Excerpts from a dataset
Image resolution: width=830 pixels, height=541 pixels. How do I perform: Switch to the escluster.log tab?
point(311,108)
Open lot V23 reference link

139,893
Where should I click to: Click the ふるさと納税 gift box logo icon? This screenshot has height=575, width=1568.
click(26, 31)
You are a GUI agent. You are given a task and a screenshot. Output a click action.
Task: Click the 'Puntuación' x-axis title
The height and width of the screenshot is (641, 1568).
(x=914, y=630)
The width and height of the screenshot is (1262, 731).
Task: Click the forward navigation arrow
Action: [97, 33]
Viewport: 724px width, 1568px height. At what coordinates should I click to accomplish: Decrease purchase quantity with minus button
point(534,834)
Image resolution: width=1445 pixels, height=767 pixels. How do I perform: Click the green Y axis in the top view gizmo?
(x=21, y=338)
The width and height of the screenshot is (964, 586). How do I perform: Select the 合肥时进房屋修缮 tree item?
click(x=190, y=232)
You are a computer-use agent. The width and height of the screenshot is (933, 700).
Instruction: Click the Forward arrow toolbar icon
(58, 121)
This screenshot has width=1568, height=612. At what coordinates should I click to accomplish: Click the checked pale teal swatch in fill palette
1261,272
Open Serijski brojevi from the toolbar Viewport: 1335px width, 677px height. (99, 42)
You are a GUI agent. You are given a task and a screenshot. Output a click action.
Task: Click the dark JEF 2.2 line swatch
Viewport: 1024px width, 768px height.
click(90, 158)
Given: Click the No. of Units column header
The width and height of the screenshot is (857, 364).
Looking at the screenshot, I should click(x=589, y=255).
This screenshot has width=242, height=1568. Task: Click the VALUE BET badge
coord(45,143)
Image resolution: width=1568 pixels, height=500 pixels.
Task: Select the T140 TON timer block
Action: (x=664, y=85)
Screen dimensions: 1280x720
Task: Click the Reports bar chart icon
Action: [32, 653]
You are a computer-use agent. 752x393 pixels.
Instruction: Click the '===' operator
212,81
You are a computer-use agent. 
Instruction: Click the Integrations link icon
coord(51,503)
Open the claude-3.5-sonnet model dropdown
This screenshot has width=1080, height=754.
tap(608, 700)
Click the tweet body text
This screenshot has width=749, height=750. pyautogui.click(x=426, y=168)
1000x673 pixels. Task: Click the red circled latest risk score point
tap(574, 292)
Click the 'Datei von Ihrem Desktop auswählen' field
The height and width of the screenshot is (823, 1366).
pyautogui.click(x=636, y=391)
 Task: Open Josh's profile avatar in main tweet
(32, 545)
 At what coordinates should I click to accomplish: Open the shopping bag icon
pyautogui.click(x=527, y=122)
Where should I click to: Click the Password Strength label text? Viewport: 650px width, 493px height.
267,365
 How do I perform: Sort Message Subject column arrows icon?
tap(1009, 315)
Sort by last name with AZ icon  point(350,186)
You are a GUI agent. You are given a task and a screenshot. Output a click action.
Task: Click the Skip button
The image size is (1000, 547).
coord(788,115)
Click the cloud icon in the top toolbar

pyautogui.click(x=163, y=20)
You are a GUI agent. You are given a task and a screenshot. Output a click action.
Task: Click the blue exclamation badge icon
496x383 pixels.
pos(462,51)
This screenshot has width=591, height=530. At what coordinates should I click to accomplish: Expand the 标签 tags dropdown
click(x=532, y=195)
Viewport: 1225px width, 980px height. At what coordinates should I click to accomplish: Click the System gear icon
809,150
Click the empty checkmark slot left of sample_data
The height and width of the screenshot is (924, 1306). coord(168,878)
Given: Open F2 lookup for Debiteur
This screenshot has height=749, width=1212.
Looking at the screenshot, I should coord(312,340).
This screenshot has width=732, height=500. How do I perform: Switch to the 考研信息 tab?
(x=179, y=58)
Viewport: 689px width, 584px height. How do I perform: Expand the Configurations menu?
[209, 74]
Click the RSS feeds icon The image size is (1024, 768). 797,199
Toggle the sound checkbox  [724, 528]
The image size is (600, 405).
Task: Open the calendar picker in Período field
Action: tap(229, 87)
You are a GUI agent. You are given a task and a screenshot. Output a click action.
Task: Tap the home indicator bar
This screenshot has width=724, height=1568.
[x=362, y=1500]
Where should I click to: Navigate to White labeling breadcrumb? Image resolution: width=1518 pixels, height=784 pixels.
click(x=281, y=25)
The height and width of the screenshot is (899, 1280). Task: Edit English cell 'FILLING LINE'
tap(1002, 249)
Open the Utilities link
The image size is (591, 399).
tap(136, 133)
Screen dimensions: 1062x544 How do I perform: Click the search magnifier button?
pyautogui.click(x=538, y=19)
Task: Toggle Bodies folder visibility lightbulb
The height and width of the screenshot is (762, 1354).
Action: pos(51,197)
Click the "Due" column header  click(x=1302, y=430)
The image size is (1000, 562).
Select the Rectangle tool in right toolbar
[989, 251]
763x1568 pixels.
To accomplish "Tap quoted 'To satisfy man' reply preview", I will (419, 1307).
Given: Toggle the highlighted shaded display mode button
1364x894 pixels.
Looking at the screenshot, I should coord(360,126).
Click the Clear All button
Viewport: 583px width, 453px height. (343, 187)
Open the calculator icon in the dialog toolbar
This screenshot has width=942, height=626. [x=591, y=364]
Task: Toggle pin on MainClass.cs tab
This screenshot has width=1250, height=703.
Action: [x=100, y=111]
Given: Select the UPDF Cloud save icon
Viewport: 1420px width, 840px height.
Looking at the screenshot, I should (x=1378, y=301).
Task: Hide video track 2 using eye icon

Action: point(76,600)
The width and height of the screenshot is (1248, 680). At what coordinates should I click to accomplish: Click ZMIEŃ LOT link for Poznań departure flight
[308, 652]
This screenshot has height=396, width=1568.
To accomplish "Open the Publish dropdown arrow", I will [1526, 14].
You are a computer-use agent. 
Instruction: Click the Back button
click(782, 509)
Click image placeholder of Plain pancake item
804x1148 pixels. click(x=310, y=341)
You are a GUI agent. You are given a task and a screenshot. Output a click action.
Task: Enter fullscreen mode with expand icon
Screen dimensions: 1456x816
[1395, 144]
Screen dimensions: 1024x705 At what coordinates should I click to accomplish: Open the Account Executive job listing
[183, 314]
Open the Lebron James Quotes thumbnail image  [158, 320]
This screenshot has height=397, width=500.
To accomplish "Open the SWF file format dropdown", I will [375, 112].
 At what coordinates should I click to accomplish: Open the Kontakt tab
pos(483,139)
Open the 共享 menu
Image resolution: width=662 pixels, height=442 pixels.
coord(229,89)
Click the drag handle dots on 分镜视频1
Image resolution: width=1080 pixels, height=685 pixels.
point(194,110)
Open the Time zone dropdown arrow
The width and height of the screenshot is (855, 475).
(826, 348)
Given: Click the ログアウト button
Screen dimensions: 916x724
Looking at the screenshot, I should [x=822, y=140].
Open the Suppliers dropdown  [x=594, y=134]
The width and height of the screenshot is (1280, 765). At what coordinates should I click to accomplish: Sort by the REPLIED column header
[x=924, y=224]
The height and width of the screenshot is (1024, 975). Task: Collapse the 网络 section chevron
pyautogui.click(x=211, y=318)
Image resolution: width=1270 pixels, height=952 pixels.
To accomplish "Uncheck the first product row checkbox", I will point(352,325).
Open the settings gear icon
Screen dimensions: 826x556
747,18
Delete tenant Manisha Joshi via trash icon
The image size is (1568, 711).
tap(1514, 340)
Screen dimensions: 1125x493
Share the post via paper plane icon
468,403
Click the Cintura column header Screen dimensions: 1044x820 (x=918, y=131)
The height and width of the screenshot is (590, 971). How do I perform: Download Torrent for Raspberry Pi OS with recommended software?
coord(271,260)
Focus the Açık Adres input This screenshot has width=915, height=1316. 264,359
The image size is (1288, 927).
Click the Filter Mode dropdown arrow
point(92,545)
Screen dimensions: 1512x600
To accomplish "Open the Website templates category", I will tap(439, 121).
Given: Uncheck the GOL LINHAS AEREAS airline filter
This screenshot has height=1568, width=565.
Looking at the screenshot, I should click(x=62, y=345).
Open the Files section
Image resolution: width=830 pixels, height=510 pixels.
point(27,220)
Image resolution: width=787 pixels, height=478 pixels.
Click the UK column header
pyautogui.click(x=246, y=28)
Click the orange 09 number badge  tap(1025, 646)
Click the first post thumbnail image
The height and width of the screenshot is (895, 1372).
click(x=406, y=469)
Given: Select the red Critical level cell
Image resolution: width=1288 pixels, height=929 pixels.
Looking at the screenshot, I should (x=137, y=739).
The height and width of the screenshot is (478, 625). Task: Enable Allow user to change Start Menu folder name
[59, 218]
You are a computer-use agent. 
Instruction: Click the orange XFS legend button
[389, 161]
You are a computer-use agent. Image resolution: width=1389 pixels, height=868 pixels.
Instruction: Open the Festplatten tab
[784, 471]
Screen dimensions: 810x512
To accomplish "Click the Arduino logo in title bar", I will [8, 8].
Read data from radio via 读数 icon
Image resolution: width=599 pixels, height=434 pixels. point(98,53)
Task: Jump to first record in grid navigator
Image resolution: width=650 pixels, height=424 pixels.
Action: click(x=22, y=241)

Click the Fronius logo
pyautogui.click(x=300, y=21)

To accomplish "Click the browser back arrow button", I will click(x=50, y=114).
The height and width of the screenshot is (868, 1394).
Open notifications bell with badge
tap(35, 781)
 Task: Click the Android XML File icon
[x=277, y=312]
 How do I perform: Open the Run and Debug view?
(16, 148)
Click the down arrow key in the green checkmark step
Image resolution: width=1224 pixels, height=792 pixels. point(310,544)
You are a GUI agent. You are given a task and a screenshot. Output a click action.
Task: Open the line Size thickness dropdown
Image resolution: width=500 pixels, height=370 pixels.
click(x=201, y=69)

Required work
Return only the part of the records above that opens with the line containing "The height and width of the screenshot is (1024, 975)." and closes with the line containing "Screen dimensions: 1512x600", ends included.

Answer space
The height and width of the screenshot is (1024, 975). Task: Collapse the 网络 section chevron
pyautogui.click(x=211, y=318)
Image resolution: width=1270 pixels, height=952 pixels.
To accomplish "Uncheck the first product row checkbox", I will point(352,325).
Open the settings gear icon
Screen dimensions: 826x556
747,18
Delete tenant Manisha Joshi via trash icon
The image size is (1568, 711).
tap(1514, 340)
Screen dimensions: 1125x493
Share the post via paper plane icon
468,403
Click the Cintura column header Screen dimensions: 1044x820 (x=918, y=131)
The height and width of the screenshot is (590, 971). How do I perform: Download Torrent for Raspberry Pi OS with recommended software?
coord(271,260)
Focus the Açık Adres input This screenshot has width=915, height=1316. 264,359
The image size is (1288, 927).
Click the Filter Mode dropdown arrow
point(92,545)
Screen dimensions: 1512x600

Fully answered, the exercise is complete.